# What to work on:
Go over the lines below, and when one contains the word "beside", copy it.

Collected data
Start of Block
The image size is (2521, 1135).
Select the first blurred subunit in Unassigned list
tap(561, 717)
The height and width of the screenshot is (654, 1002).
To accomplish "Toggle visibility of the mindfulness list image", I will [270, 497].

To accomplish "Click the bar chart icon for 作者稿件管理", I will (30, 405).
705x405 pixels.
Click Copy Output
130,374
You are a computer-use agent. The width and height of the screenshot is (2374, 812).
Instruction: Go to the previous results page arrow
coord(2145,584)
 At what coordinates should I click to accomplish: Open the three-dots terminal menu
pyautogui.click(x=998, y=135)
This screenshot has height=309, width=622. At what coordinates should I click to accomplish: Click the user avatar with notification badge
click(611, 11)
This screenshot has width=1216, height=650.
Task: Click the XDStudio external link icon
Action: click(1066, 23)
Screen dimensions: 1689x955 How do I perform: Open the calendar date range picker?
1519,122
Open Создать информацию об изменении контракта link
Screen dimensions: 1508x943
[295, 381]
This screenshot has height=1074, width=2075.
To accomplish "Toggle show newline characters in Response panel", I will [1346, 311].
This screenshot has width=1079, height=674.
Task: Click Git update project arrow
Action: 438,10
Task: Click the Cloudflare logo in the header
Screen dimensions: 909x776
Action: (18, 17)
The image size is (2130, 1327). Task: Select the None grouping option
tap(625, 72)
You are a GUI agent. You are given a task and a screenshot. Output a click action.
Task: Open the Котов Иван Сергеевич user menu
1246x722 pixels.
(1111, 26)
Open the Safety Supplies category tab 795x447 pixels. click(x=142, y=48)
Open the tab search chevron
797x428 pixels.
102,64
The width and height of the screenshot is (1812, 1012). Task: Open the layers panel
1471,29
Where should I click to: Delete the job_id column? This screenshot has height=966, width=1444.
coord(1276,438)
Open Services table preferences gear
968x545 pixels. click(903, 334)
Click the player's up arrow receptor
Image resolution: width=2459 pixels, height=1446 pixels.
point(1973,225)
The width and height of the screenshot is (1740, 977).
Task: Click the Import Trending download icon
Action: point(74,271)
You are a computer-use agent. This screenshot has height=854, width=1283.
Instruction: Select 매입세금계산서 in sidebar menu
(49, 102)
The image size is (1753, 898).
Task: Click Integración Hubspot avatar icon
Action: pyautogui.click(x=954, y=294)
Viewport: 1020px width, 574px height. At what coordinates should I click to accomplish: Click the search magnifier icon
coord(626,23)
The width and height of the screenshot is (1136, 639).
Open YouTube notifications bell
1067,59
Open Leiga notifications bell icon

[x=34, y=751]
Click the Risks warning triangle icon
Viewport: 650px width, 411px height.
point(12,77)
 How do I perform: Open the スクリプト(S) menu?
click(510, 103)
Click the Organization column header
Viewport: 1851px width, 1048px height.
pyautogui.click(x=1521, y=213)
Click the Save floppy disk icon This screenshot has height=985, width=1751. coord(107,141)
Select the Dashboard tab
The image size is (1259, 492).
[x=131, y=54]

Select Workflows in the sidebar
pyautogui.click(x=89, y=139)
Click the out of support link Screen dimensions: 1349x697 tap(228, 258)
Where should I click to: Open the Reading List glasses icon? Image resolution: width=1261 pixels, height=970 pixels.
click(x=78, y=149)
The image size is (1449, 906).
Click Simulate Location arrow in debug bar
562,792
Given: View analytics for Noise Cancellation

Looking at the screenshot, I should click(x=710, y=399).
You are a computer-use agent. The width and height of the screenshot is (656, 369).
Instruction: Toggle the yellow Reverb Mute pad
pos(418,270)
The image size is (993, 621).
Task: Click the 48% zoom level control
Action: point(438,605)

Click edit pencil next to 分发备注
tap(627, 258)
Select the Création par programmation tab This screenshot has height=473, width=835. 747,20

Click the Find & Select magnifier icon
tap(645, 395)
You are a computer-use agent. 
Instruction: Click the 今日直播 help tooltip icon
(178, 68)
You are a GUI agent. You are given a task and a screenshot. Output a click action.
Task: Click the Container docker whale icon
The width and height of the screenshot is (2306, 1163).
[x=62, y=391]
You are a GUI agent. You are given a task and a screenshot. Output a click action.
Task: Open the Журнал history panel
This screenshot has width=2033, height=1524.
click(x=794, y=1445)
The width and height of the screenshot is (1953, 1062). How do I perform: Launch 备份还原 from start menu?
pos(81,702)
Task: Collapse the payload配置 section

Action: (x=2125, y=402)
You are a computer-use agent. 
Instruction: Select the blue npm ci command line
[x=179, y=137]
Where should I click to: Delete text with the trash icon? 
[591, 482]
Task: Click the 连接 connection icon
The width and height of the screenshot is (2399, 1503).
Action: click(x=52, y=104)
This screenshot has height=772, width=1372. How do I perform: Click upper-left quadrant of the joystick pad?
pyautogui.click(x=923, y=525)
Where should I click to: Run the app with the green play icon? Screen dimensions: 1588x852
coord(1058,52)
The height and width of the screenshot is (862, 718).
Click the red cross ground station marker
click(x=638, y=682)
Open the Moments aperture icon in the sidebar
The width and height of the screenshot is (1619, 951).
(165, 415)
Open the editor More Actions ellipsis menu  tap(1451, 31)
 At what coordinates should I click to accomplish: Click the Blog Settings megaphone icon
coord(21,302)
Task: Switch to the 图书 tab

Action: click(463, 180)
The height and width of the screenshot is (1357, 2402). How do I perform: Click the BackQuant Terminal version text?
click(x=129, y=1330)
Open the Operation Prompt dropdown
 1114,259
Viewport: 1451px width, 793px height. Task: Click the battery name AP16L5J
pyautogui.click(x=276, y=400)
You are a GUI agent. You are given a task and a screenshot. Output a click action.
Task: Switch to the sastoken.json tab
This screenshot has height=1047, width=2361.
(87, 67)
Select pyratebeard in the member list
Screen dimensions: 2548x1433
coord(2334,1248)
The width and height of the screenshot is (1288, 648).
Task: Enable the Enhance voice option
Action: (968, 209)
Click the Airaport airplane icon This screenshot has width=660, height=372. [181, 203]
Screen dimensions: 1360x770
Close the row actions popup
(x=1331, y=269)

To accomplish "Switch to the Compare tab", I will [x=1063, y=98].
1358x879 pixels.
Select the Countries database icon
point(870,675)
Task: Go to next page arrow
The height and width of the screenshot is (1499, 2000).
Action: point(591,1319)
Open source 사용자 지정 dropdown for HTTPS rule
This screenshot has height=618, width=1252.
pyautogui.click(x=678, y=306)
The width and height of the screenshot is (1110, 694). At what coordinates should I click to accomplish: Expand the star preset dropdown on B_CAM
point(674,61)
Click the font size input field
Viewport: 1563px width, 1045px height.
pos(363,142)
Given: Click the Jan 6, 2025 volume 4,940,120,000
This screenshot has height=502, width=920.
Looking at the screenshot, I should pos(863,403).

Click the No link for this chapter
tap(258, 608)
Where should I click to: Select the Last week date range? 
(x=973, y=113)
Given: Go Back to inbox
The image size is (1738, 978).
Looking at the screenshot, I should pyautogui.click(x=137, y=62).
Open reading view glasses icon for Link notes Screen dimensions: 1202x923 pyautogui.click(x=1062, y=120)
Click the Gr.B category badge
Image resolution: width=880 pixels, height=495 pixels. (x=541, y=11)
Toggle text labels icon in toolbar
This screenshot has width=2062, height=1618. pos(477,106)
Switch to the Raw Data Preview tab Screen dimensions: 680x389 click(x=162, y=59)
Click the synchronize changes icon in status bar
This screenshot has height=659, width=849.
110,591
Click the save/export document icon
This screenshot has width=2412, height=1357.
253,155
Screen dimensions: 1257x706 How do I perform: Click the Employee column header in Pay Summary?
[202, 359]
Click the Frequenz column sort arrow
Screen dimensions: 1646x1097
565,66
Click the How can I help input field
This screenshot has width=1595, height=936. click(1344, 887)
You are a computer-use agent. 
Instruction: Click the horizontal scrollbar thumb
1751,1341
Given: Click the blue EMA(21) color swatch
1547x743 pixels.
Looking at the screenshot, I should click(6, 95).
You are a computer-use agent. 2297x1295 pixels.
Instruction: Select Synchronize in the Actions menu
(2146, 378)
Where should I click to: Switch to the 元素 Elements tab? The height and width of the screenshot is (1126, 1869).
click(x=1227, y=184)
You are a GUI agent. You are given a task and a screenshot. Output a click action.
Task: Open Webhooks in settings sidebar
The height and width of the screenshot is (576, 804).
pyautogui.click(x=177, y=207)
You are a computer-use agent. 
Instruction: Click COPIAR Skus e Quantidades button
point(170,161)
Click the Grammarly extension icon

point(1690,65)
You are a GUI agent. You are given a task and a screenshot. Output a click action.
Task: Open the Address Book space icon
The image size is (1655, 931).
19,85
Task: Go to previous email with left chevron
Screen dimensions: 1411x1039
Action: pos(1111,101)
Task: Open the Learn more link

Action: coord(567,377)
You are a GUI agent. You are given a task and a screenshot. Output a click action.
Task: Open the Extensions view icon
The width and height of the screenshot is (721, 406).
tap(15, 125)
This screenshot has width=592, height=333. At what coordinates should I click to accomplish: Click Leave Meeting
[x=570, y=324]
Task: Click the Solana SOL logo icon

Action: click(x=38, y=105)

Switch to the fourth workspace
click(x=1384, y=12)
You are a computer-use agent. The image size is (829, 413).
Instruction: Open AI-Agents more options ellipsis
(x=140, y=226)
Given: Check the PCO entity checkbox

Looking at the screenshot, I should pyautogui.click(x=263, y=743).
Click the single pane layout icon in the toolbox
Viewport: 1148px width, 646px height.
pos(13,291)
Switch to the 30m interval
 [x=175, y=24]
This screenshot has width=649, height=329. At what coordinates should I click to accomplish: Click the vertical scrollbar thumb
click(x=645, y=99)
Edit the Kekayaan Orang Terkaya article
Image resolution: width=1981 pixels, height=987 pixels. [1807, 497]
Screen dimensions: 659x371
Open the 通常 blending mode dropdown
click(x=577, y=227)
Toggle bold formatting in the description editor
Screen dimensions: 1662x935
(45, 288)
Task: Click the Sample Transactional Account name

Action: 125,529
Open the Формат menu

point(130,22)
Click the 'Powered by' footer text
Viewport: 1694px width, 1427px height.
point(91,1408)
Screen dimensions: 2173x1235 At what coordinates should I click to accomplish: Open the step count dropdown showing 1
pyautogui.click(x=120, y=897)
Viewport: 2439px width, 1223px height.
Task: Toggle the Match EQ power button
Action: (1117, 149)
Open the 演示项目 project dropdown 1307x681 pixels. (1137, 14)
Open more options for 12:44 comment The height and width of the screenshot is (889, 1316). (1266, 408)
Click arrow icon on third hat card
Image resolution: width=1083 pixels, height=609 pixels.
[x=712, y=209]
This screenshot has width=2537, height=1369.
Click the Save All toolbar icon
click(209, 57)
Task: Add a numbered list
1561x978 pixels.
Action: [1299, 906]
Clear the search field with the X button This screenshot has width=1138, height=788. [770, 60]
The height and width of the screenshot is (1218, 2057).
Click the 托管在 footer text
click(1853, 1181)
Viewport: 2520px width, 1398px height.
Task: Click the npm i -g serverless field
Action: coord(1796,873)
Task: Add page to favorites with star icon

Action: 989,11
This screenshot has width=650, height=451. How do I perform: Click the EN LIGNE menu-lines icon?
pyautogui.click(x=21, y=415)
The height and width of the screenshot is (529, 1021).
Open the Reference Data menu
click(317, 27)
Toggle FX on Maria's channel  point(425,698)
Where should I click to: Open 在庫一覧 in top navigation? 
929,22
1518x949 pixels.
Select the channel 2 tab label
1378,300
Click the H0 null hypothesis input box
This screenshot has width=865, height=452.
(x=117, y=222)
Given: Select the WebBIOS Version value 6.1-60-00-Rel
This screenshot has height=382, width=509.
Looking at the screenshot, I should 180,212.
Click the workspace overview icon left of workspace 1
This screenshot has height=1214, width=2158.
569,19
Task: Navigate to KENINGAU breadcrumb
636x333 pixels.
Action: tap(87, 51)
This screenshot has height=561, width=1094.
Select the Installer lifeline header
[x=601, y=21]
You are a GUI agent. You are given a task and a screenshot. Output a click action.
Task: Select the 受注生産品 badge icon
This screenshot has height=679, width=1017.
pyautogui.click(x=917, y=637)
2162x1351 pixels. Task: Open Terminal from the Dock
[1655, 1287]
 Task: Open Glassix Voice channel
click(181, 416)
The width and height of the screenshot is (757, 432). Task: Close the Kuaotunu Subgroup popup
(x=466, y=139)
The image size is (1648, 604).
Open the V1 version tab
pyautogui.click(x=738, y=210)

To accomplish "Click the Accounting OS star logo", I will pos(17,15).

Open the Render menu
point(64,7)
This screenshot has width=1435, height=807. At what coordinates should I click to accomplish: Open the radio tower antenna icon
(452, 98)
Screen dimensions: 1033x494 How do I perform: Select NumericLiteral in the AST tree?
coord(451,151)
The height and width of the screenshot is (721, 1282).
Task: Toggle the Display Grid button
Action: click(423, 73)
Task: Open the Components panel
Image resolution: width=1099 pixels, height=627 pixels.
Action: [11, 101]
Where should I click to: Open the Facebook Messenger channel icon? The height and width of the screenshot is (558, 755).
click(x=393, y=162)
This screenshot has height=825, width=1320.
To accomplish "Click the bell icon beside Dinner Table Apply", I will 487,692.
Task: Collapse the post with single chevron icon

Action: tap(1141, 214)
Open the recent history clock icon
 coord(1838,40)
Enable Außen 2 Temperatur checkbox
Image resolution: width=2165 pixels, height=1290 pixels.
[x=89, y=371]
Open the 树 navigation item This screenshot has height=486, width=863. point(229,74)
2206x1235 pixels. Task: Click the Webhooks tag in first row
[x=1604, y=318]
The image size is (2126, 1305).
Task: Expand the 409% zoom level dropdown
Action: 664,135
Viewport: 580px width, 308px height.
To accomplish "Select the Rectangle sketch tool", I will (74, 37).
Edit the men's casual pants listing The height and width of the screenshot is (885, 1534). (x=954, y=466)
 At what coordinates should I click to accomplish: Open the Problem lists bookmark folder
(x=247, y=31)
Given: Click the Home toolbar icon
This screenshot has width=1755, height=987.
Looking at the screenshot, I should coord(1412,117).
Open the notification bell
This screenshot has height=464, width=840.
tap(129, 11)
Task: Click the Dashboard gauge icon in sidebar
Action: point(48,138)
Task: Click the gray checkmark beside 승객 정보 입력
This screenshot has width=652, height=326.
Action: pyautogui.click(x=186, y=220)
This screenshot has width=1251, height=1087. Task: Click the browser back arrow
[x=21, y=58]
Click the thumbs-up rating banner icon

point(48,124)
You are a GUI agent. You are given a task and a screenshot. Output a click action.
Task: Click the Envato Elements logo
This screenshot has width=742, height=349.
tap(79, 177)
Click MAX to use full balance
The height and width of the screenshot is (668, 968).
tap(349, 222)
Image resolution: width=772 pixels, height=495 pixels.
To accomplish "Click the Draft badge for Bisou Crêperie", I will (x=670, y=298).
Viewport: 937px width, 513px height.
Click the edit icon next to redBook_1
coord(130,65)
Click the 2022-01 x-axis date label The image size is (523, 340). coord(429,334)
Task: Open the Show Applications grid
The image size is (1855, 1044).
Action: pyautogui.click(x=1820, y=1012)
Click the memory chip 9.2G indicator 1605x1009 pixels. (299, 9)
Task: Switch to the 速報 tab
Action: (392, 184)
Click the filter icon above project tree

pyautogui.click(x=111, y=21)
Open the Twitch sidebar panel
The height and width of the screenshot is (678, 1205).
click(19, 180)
End of Block
# Answer box:
To accomplish "Click the bell icon beside Dinner Table Apply", I will 487,692.
Task: Click the gray checkmark beside 승객 정보 입력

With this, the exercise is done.